Julián entró en la cocina. Serio, callado. Introvertido, decía su marido. Así era su hijo. Verónica se preguntaba una mañana sí otra no qué había hecho mal con él. Y con su hija. Sobre todo con su hija. Ella era otra historia. Esa noche Patricia ni siquiera había dormido en casa. Poco arreglo tenía ya. Con Julián, catorce años recién cumplidos, todavía tenía esperanzas de reconducirlo al buen camino, fuera cual fuese ese camino.

—¿Quieres que te prepare unas tostadas? —dijo Verónica.

Julián negó con la cabeza. Abrió el frigorífico, sacó un bote de Coca-Cola y lo abrió con ese chasquido que a ella le resultaba tan insoportable. Verónica ya no tenía fuerzas para discutir con él, para decirle que desayunar de esa forma no solo no era sano, sino que era estúpido. Irresponsable.
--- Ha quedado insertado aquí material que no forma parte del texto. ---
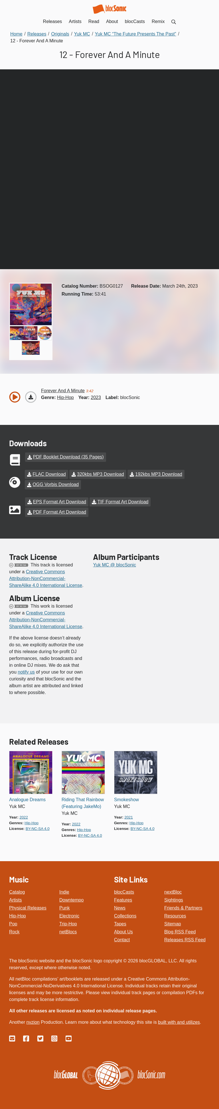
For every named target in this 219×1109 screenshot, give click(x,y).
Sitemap (172, 923)
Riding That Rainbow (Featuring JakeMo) (83, 802)
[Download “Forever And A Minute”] (30, 397)
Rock (14, 931)
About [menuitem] (112, 21)
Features (123, 899)
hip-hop (65, 397)
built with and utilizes (179, 1021)
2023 (96, 397)
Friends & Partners (183, 907)
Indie (64, 891)
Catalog (17, 891)
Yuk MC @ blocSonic (114, 564)
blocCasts (124, 891)
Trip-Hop (68, 923)
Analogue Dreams (27, 798)
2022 (23, 816)
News (119, 907)
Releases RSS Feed (185, 939)
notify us (26, 671)
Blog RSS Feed (180, 931)
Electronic (69, 915)
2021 (128, 816)
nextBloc (173, 891)
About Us (123, 931)
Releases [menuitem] (52, 21)
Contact (122, 939)
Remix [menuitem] (158, 21)
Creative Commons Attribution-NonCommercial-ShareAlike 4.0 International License (45, 577)
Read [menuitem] (93, 21)
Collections (125, 915)
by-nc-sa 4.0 (38, 828)
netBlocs (68, 931)
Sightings (173, 899)
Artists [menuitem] (75, 21)
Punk (64, 907)
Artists (15, 899)
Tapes (120, 923)
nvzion (32, 1021)
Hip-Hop (17, 915)
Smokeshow (126, 798)
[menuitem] (173, 21)
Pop (13, 923)
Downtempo (71, 899)
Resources (175, 915)
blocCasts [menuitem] (135, 21)
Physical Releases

Julián bebió un trago de su lata, se sentó.

—¿Cuándo nos vamos? —preguntó.

—En cuanto tu padre prepare a la abuela.

—Vale. ¿Y Patricia?

—Imagino que nos veremos en La Almudena. Si tiene un poco de seso dentro de su cabeza, claro, que últimamente de tu hermana me espero cualquier cosa.
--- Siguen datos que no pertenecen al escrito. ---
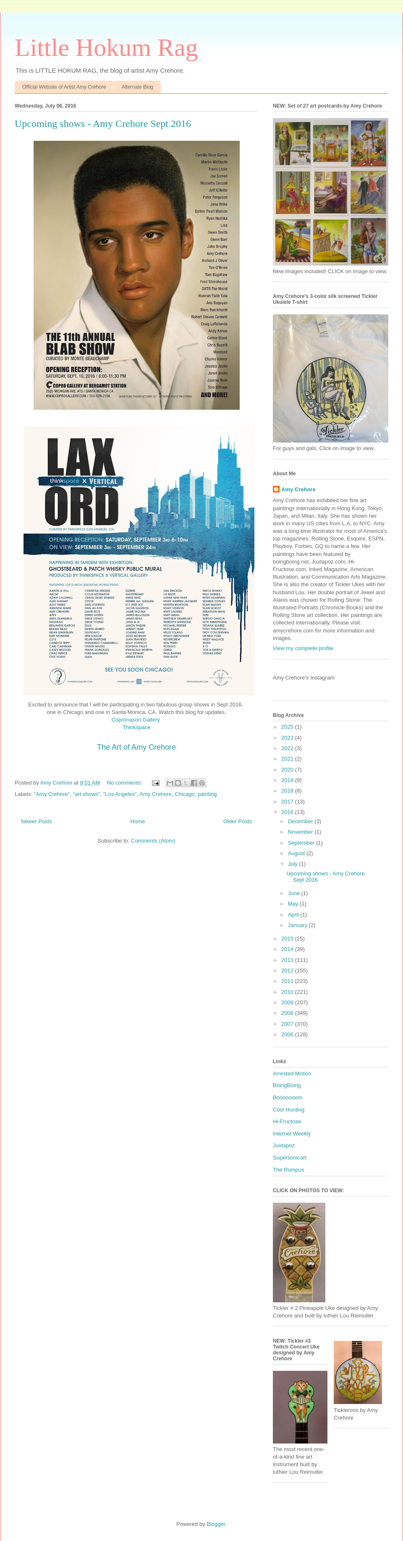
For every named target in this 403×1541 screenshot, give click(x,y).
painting (207, 794)
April (294, 914)
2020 (288, 770)
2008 (288, 1013)
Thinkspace (136, 727)
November (301, 832)
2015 (288, 938)
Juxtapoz (284, 1145)
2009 (288, 1002)
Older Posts (237, 821)
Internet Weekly (292, 1133)
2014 (288, 949)
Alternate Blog (137, 87)
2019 (288, 780)
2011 (288, 981)
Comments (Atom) (153, 841)
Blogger (216, 1524)
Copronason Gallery (136, 719)
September (302, 843)
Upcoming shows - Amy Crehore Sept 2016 (103, 123)
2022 (288, 748)
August (297, 853)
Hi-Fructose (287, 1121)
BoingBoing (287, 1085)
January (298, 925)
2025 (288, 727)
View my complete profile (303, 648)
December (301, 821)
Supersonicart (289, 1157)
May (294, 904)
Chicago (185, 794)
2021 (288, 759)
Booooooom (287, 1097)
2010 (288, 992)
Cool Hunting (288, 1109)
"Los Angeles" (120, 794)
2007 (288, 1024)
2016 (288, 812)
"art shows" (86, 794)
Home (138, 821)
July (293, 864)
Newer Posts (36, 821)
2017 (288, 801)
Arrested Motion (292, 1073)
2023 (288, 738)
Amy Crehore (155, 794)
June (294, 893)
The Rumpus (288, 1170)
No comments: (125, 783)
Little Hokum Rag (106, 47)
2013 (288, 960)
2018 (288, 791)
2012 (288, 970)
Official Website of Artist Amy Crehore (64, 87)
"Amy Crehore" (52, 794)
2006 (288, 1034)
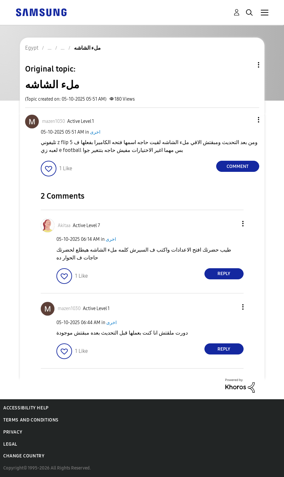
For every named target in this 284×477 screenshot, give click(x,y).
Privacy (12, 432)
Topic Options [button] (247, 65)
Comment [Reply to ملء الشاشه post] (237, 166)
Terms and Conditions (31, 420)
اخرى (95, 132)
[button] (247, 120)
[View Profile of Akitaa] (64, 225)
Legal (10, 444)
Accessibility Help (26, 408)
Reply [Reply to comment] (223, 273)
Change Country (23, 456)
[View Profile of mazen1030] (53, 121)
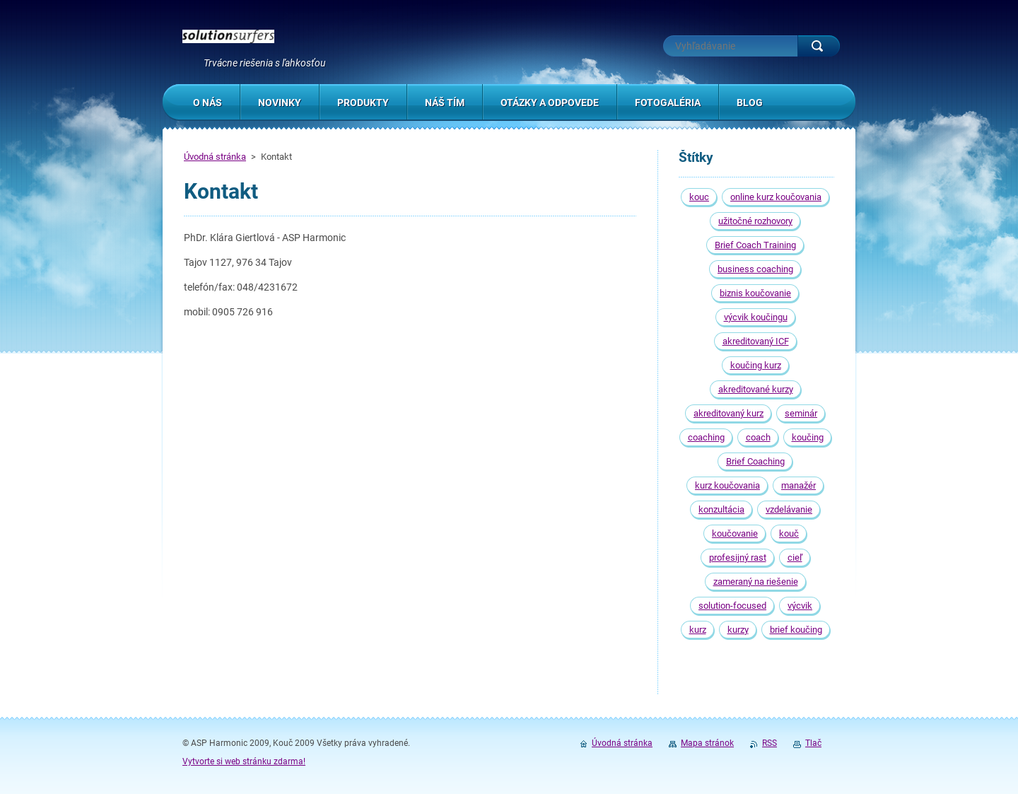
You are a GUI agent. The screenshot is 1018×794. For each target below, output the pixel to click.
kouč (789, 533)
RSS (769, 743)
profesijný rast (737, 557)
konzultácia (721, 509)
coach (758, 437)
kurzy (738, 629)
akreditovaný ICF (755, 341)
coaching (706, 437)
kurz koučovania (727, 485)
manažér (798, 485)
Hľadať (818, 46)
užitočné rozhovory (755, 221)
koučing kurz (755, 365)
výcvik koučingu (756, 317)
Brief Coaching (755, 461)
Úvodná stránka (215, 156)
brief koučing (796, 629)
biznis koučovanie (755, 293)
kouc (699, 197)
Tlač (813, 743)
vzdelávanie (789, 509)
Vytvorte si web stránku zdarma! (243, 761)
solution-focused (732, 605)
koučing (808, 437)
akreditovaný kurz (729, 413)
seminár (801, 413)
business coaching (755, 269)
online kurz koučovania (775, 197)
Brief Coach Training (755, 245)
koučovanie (735, 533)
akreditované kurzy (755, 389)
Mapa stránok (707, 743)
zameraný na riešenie (755, 581)
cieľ (795, 557)
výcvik (800, 605)
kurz (697, 629)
—Ya —dijo Julián, y la sonrisa insolente que se dibujaba en su cara terminó por amargarle el desayuno a Verónica.

Adolescentes. Si crees que es malo cuando no son más que berridos y llantos y necesidades insatisfechas, espera a que se hagan adolescentes. Eso le había dicho su suegra muchas veces y Verónica se había resistido a creerlo. Ahora sabía lo equivocada que estaba. Aquella edad era la más difícil y, hablando claro, la más hijaputa.
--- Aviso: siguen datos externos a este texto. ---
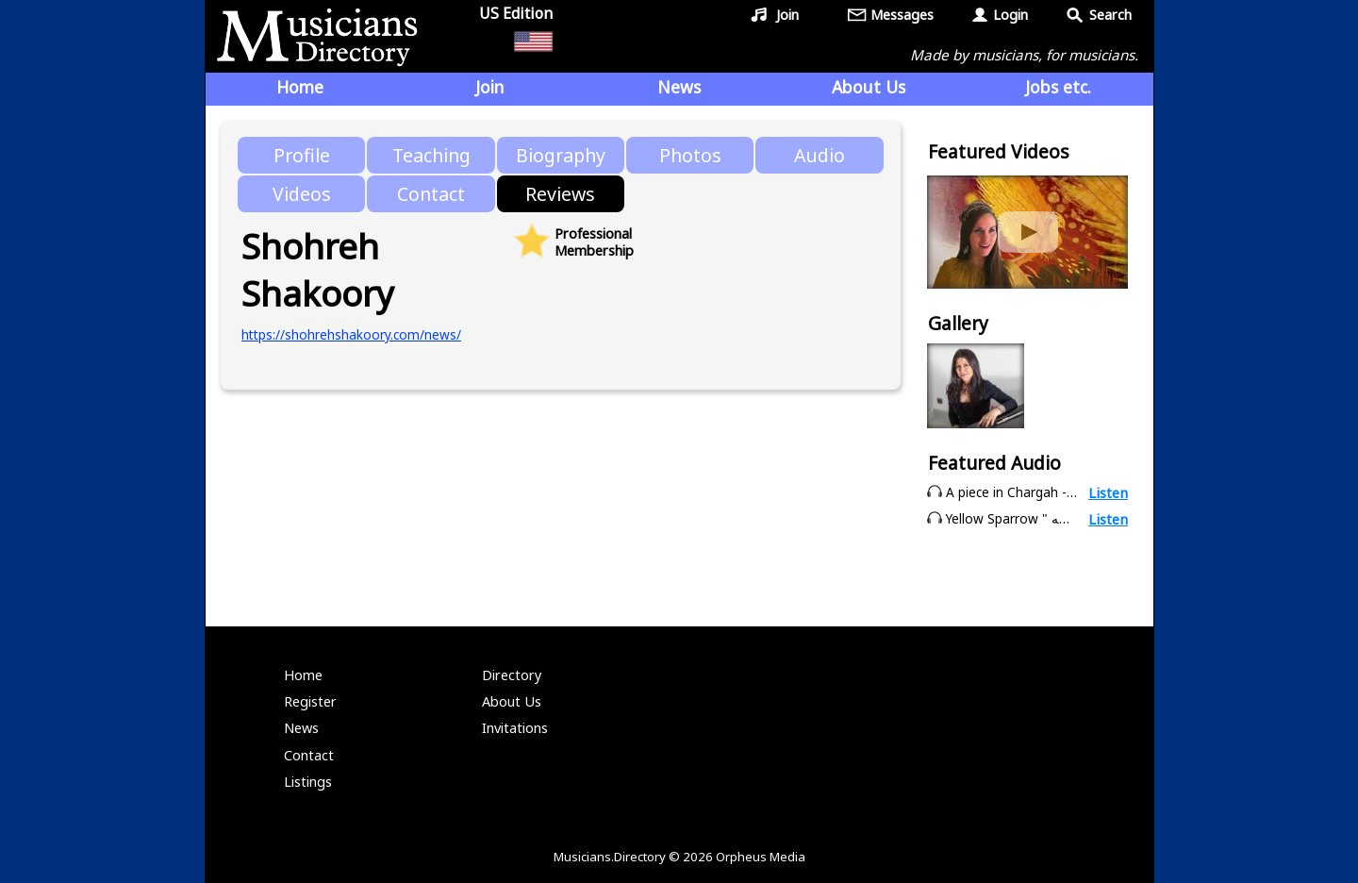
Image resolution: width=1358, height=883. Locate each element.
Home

La abuela estaba preparada y esperando en el pasillo. Andrés la había adecentado todo lo que buenamente había podido. La mujer, más que sentada, yacía sobre la silla de ruedas, volcada hacia un lado como una planta marchita que ansía alcanzar la luz del sol. El ictus le había robado medio cuerpo. También el habla, pero escuchando sus últimos meses de conversación desesperada Verónica casi que lo agradecía. Se sentía culpable por ello, pero lo agradecía.

—No me apetece nada ir andando hasta allí —dijo Andrés.

Sentado en el suelo, en el pasillo junto a la silla de ruedas, le abrochaba los zapatos a su madre con su torpeza habitual. Parecía que nadie le hubiera enseñado, un autodidacta incapaz de mejorar en las tareas más banales.

—No pensarás que vamos a montarla en el coche, Andrés. Eso es un lío sin sentido. Andando estamos allí en veinte minutos.

—Ponle media hora. Y espera a que nos llueva.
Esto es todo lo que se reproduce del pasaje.